2) Still not enough hot water and soap in all of NY state to wash the stink off Hochul for joining the downstate mafia.
3) If it is not apparent to you that "us" and "them" is the currency of politics in New York State you have not been paying attention for a very long time.
4) The "them" is you. If you live outside the "ant-hill" that is down-state, YOU are not a "'Real' New Yorker".
5) Prince Andrew, who would be king, will quickly push taxes of any and every kind on the peons for their rebellion: Car Tax, Yard Equipment Tax, Personal (Single Family Housing Unit) Heating Device Tax, Hunting and Fishing Tax, a tax for anything not used by the dwellers of the ant-hill he represents...
At what point do we finally admit that the governor of New York State is actually the Governor of NYC and not of NY State?
where did everybody go ? andy boy does not like it when he doesn't get his way. He has no problem ordering mandates on counties and school districts and then telling them to pay for it. He has no problem passing laws in the middle of the night to get his way.
If I understand this right, my property taxes may come down. I say if I understand this right because I never thought my taxes would come down until I move out of this state.
However we all know the bills have to be paid and one way or another we will have to pay. I will bet a dollar that a "temporary tax" called the "Medicaid tax" will be added to our payroll and/or property taxes.
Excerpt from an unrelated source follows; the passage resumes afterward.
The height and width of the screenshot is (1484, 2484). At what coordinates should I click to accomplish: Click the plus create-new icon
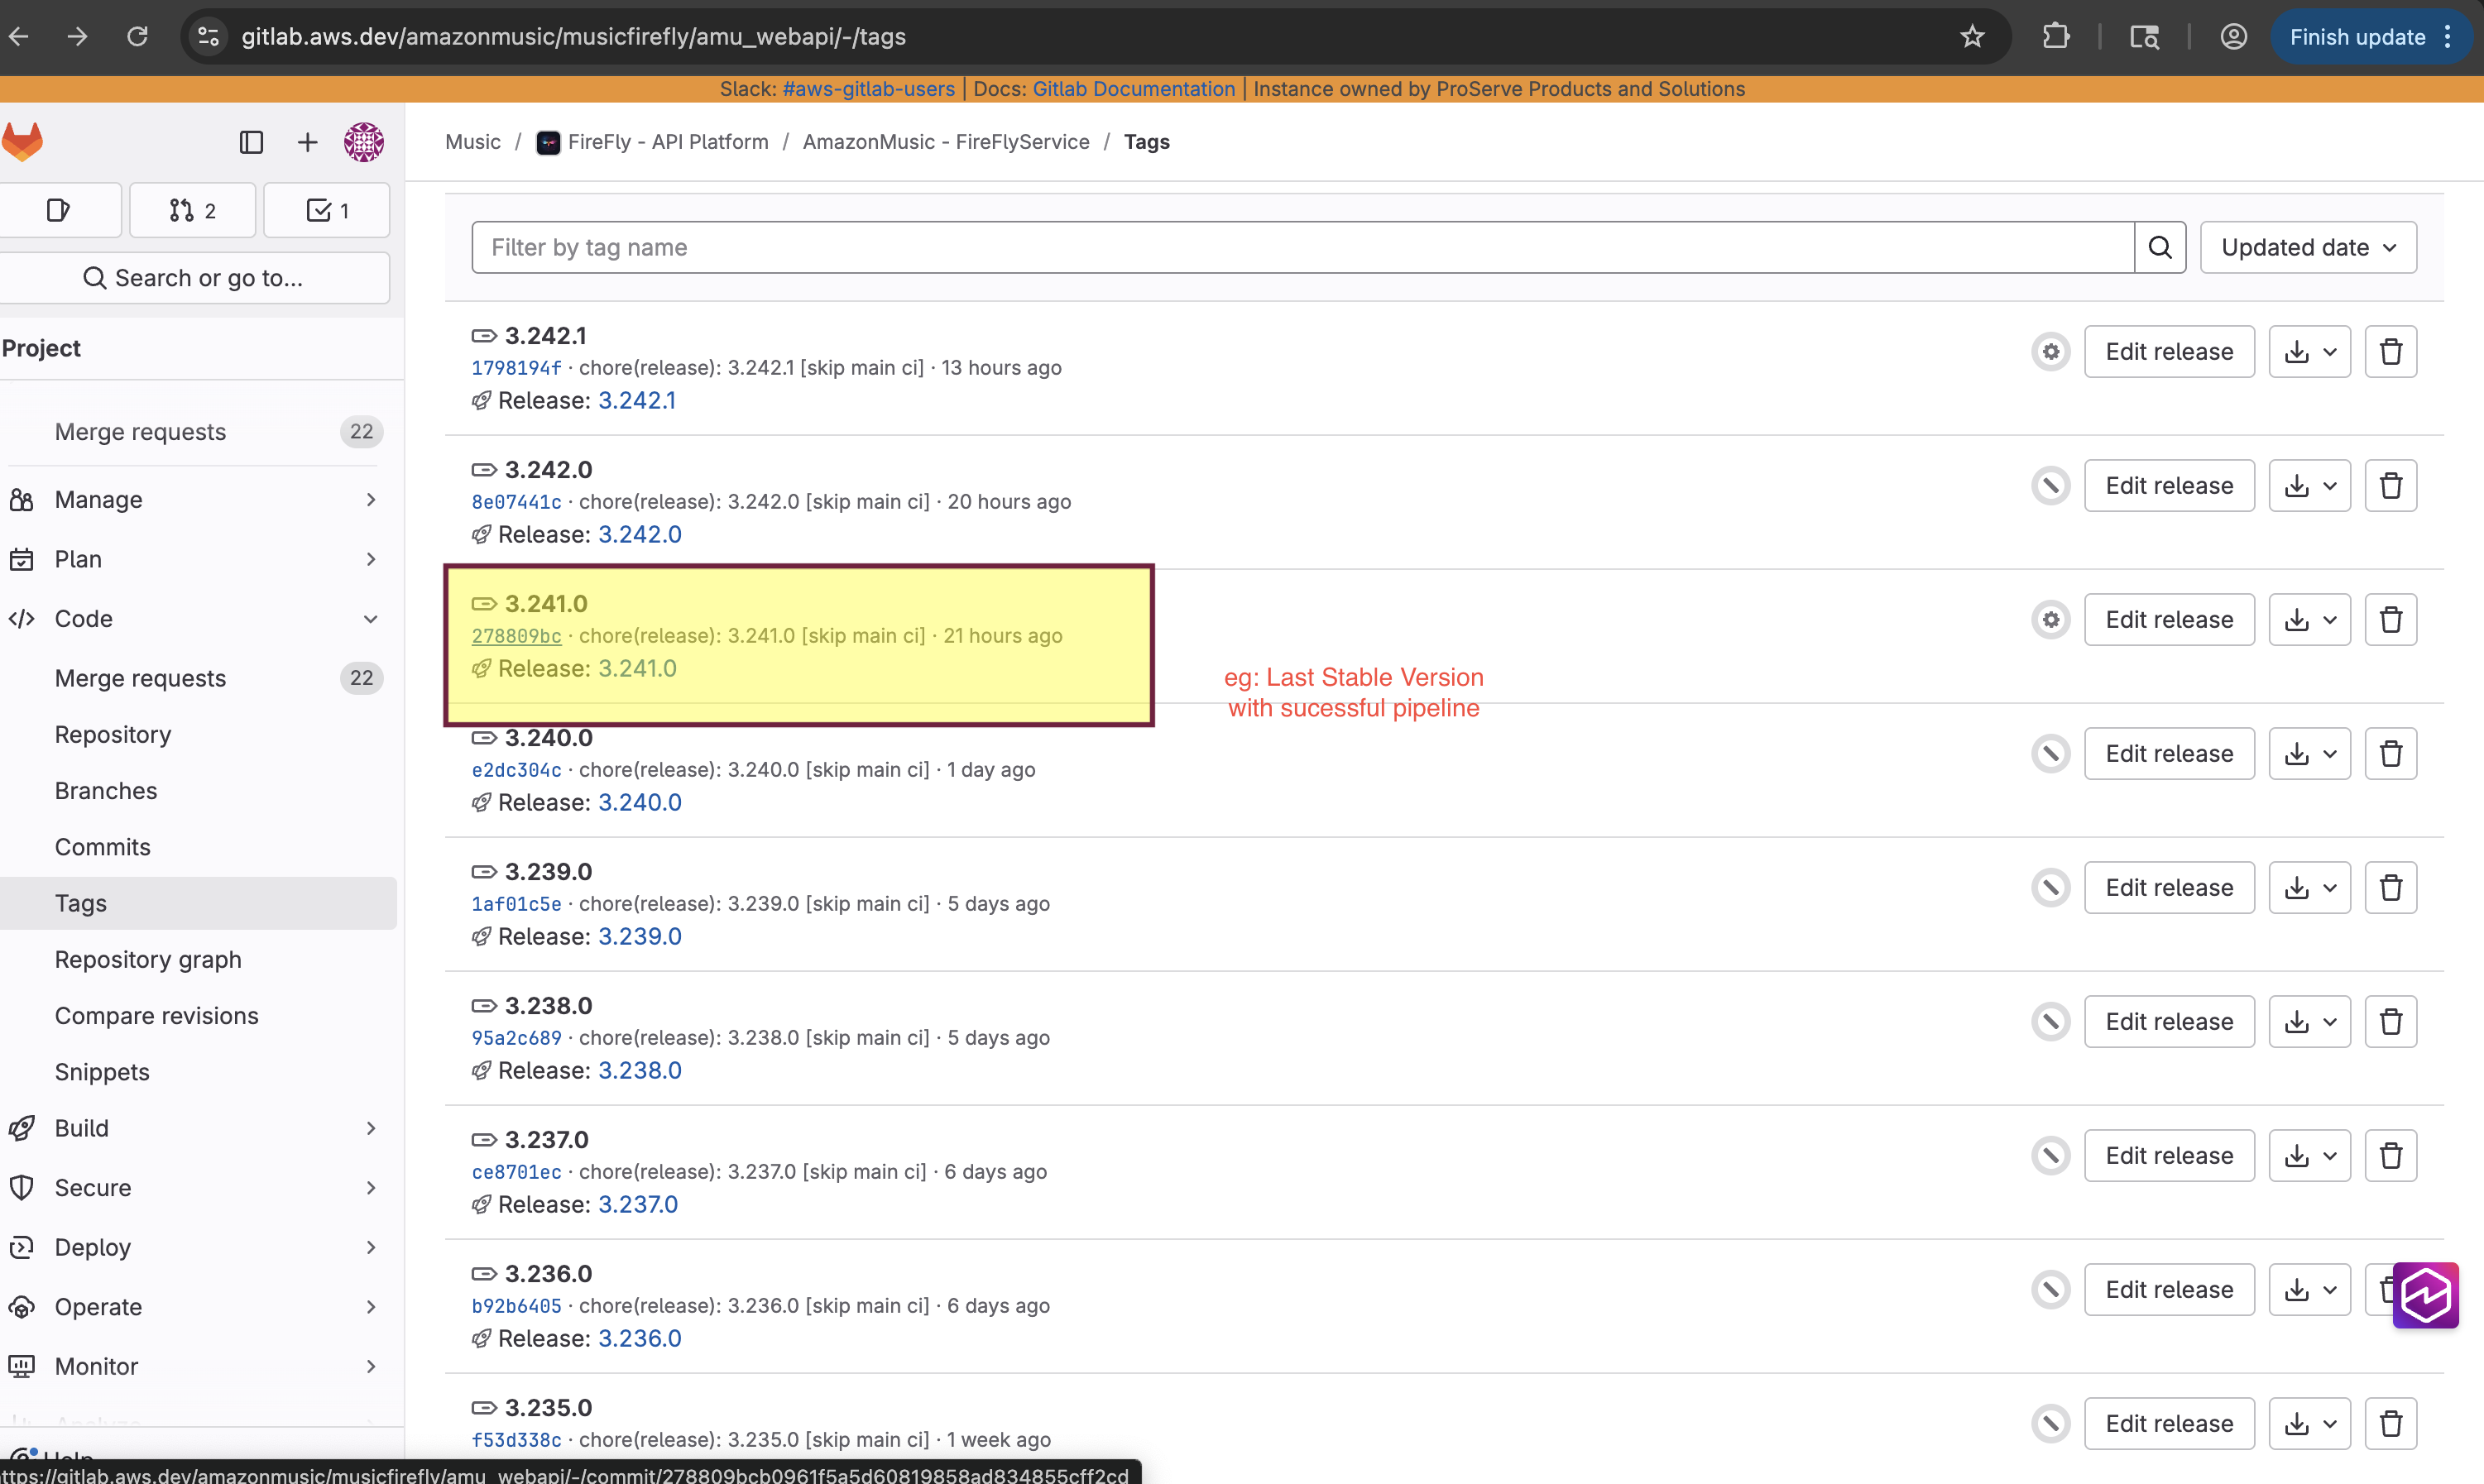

What they need to do is figure out how to stop most of these companies from not paying their employees poorly enough and cutting their hours so that they qualify for medicaid! Walmart is a perfect example. About 90% of their workforce qualify for medicaid! The longer you work their, the more your hours get cut to make up for any raise you might get. It is ridiculous how one of the biggest employers in the country gets around the labor laws as much as them. They cut the hours of all of their proven workers and tell them they are cost-cutting but hire new people at the same time, give them more hours than the people who have been there, and have them train the new workers! That is good business? It`s not just Walmart, its your factories such as Chapin too where all the hiring is done through temp agencies so they can get rid of you before they have to really hire you. My girlfriend worked there twice through the temp agency and was let go both times just before her 6 months was up. Best part is, she was hired to do the re-work mistakes of the orders that the full-time union workers screwed up in the first place! There`s good business practice for you! The reason medicaid is so rampant is because these businesses are allowed to use the system to screw their employees and they don`t give their employees any incentive to work hard. That is what the politicians need to work on!